Cruz’s amendment, dubbed the Consumer Freedom Option, allows insurers to offer plans that do not meet the regulatory requirements of the ACA.

The contraception mandate took effect in August 2012. Although it is not clear how many women gained contraception coverage as a result, estimates suggest the mandate saved millions of women with insurance more than $1.4bn in out-of-pocket spending on contraception. Early research has also associated the contraception mandate with a historic drop in the US abortion rate that occurred in 2014.

A recent nonpartisan poll found that a majority of women would struggle to afford birth control if they had a co-pay.

Laguens said: “Thanks to the birth control benefit in the ACA, more than 55 million women currently have access to birth control without co-payments. Without insurance coverage, birth control pills can cost up to $600 a year. Trumpcare will put contraception, which has been instrumental in furthering women’s educations, careers, and economic standing, out of reach for many women.”

President Trump has already moved to weaken the mandate with an executive order he signed earlier this year directing the health department to exempt employers with a religious mission. The agency has drafted, but not finalized, a rule that would establish an exemption.

Cruz’s proposal is just one way the bill moving through the Senate would place women’s health coverage in a precarious position. The bill would also grant individual states the right to allow insurance plans to be sold without maternity coverage. That could force large numbers of women to pay thousands of dollars extra for essential coverage during their pregnancies.

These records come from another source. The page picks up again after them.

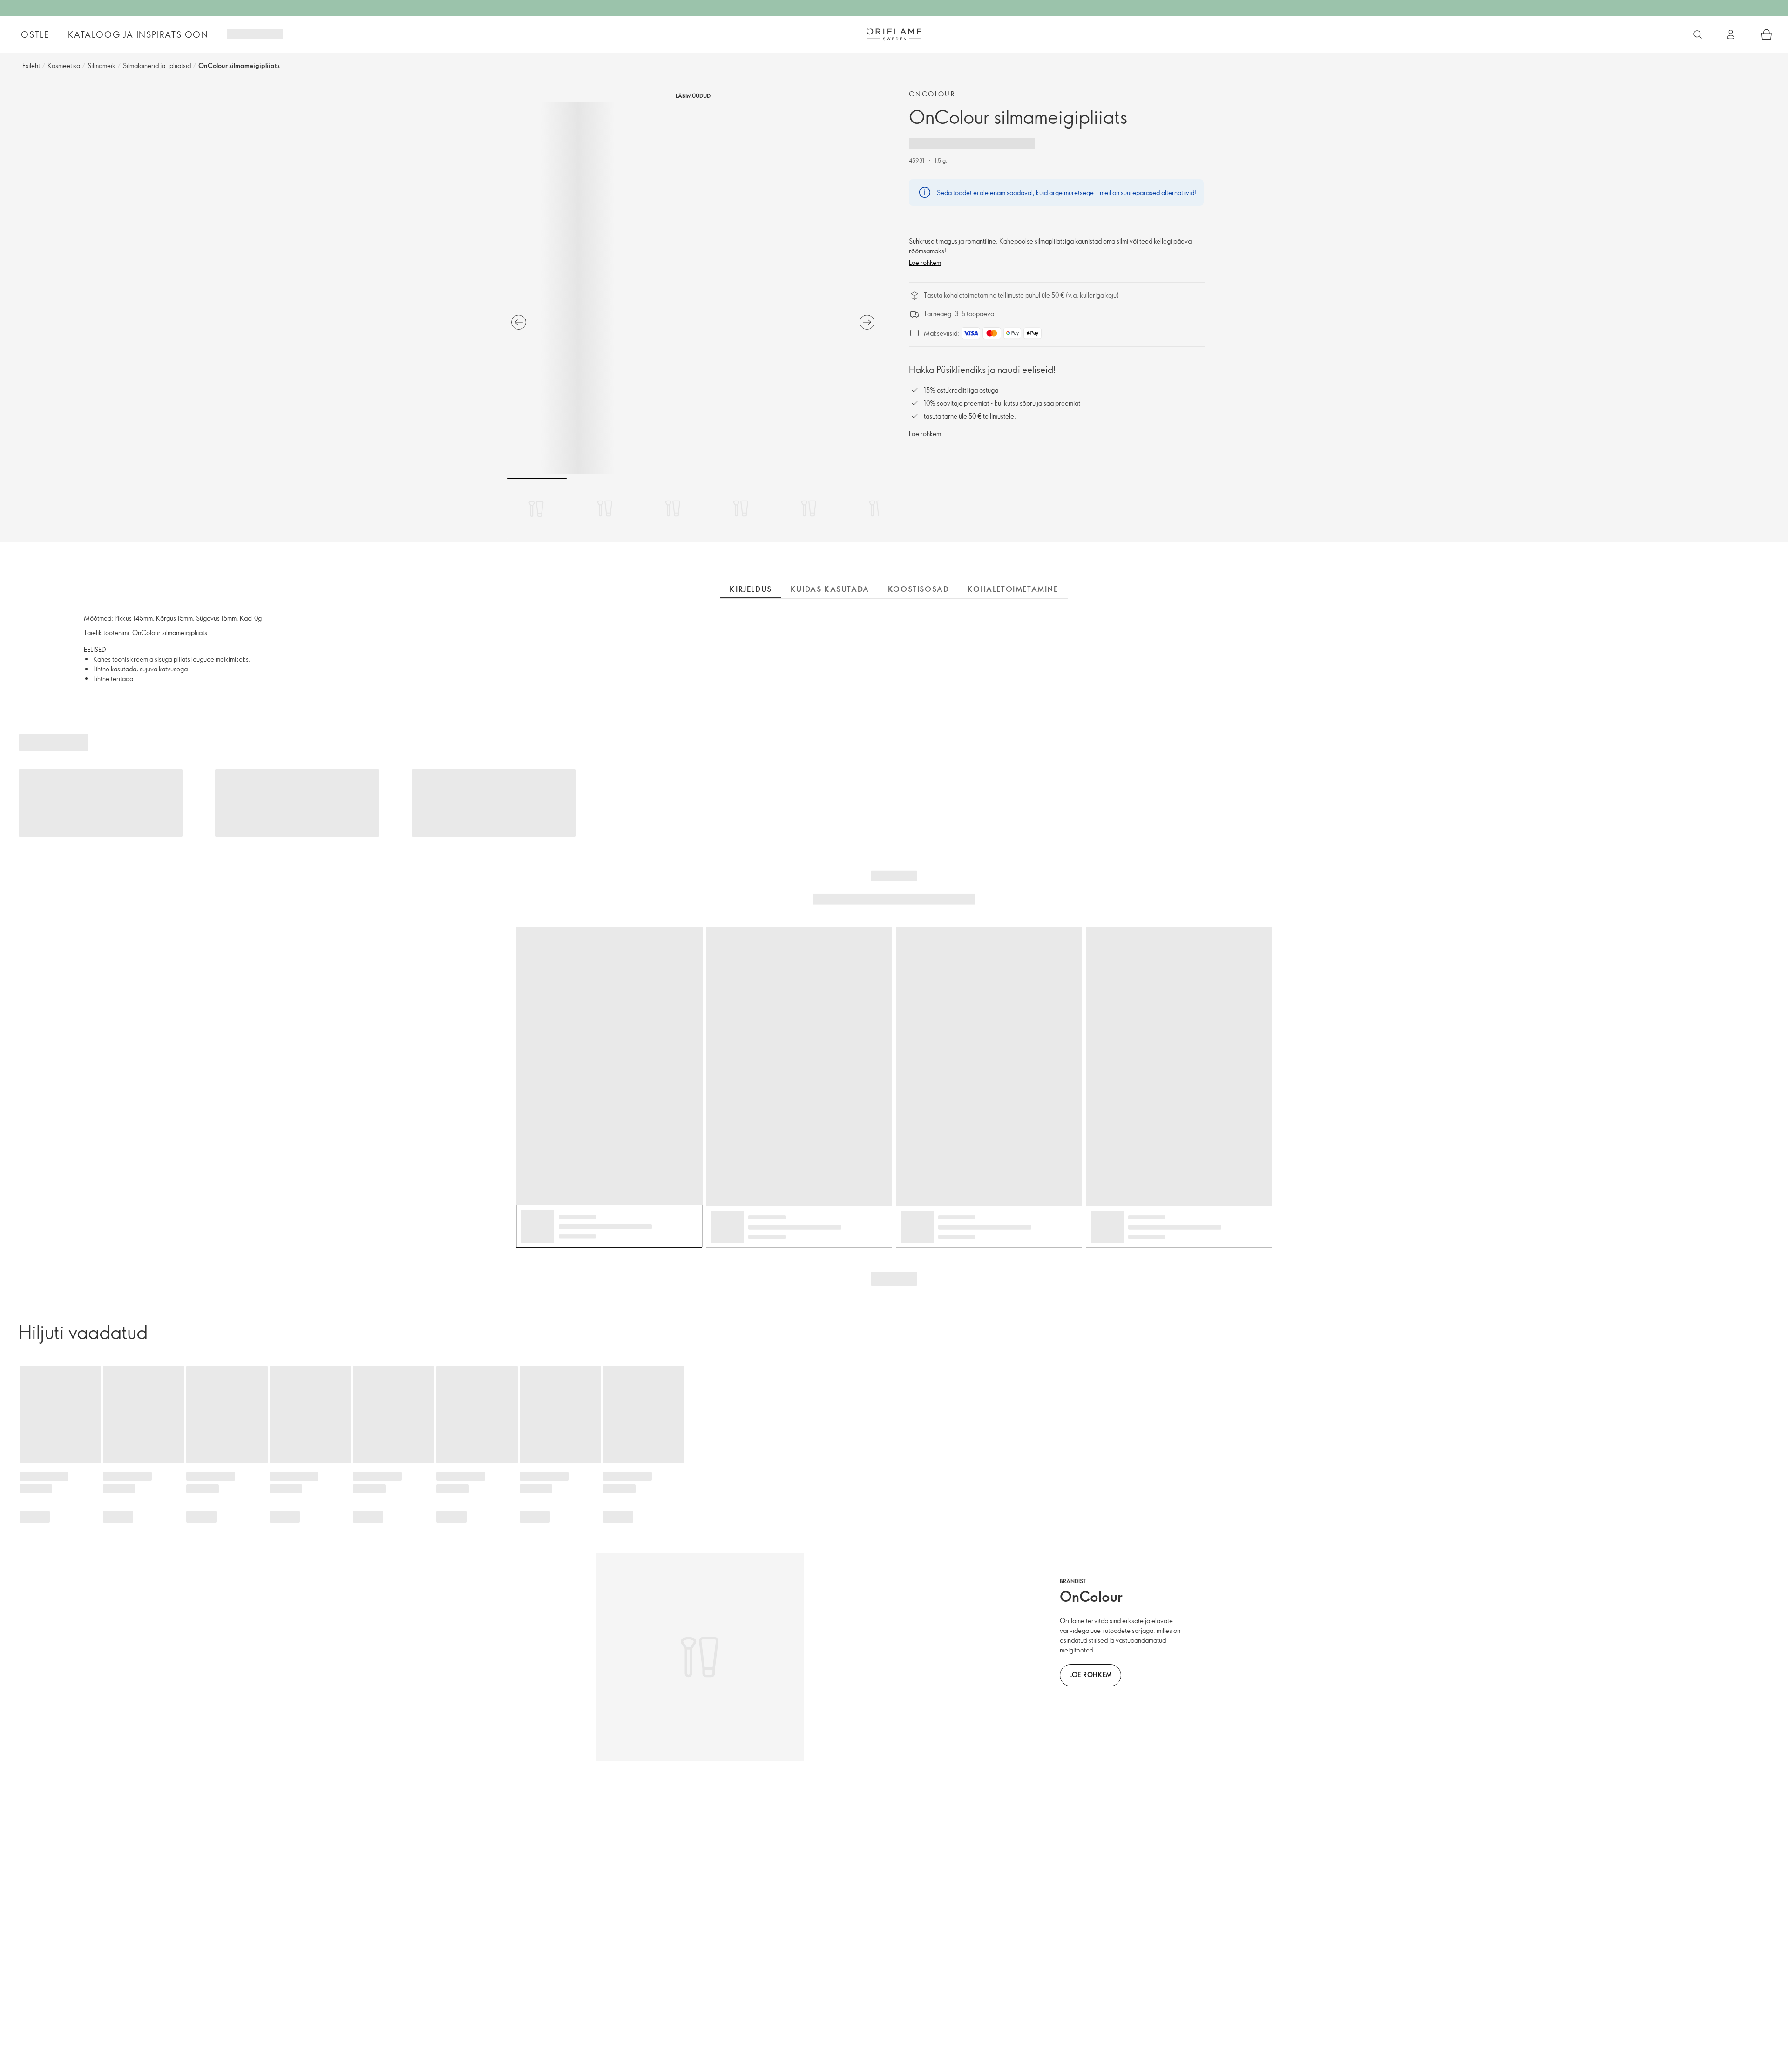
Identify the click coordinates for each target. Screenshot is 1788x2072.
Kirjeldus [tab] (751, 589)
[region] (693, 288)
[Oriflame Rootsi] (894, 34)
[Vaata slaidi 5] (809, 508)
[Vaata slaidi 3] (673, 508)
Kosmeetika (63, 65)
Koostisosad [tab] (918, 589)
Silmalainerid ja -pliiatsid (157, 65)
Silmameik (101, 65)
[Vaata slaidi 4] (741, 508)
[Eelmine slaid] (518, 322)
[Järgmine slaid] (867, 322)
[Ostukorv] (1766, 34)
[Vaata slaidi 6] (877, 508)
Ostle (35, 34)
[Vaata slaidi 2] (605, 508)
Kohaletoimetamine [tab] (1013, 589)
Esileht (31, 65)
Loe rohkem (925, 262)
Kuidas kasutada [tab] (830, 589)
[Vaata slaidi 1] (537, 508)
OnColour (932, 93)
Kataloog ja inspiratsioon (138, 34)
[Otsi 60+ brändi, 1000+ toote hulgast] (1698, 34)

Senate leaders revised their proposal to repeal the ACA after it was clear their original legislation would not garner enough votes. Conservative senators criticized the bill for preserving too many aspects of the ACA, while moderate senators representing poorer states were turned off by deep cuts to Medicaid, the government insurance plan for low-income Americans.

Slim majority

Republicans hold 52 seats in the Senate, meaning they can afford to lose only two votes in order to advance their healthcare bill, a scenario in which Mike Pence, as vice-president, would cast the tie-breaking vote.

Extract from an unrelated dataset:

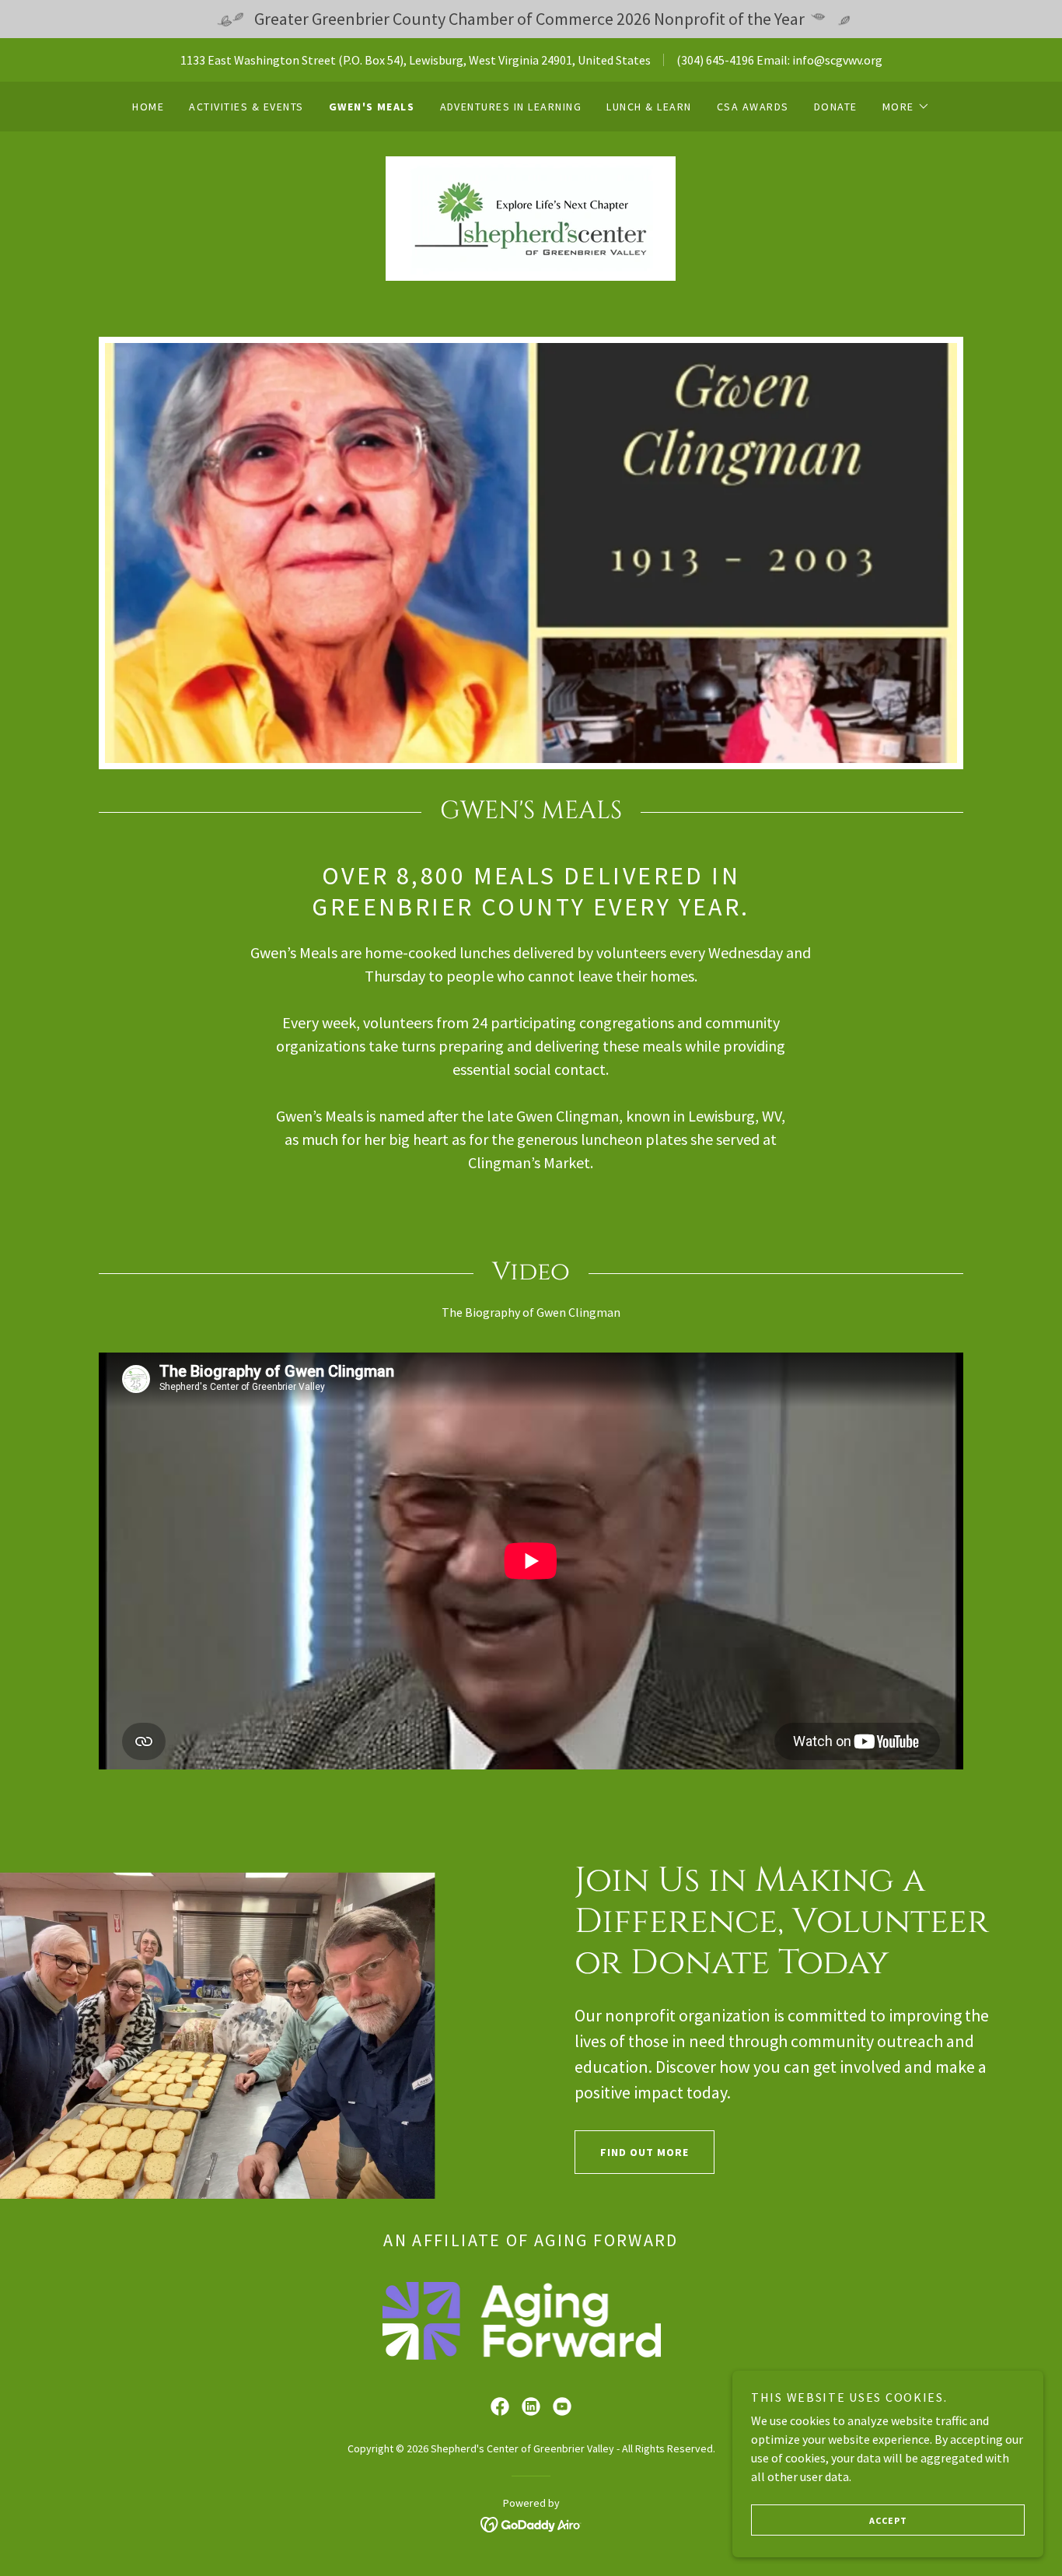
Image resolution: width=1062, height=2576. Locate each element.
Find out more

At least two Republican senators, Susan Collins of Maine and Rand Paul of Kentucky, swiftly announced their opposition to the revised plan as it was unveiled on Thursday. Collins said that little, if anything, had been done to address her concerns over gutting Medicaid coverage, while Paul argued the legislation maintained much of the regulatory structure of the Affordable Care Act and was thus far from a repeal.

But several key Republican holdouts were reserving judgment until a score from the nonpartisan Congressional Budget Office, which is expected on Monday. The CBO projected that the previous bill would leave 22 million more Americans without insurance over a decade. Barring a significant change in forecast, the obstacles facing Republican leaders as they scramble to corral votes will only intensify.

Trump sought to amplify the pressure in a series of tweets late Thursday, urging Republicans to act on their seven-year vow to dismantle Obama’s healthcare law. “Republicans Senators are working hard to get their failed Obamacare replacement approved. I will be at my desk, pen in hand!” Trump wrote.

“So important Rep Senators, under leadership of McConnell, get healthcare plan approved. After seven years of O’Care disaster, must happen!”

Trump commended Pence for working with Republicans on Capitol Hill to reach a deal. But lawmakers in Washington have been struck by the lack of engagement from the White House.

Senator Bill Cassidy, a senator from Louisiana, said Pence’s message to Republicans in the Senate this week effectively boiled down to the need to simply pass a bill. Trump sent a similar signal on Twitter, stating that the onus was on Republicans to get the job done.

“After all of these years of suffering thru Obamacare, Republican Senators must come through as they have promised!” he wrote.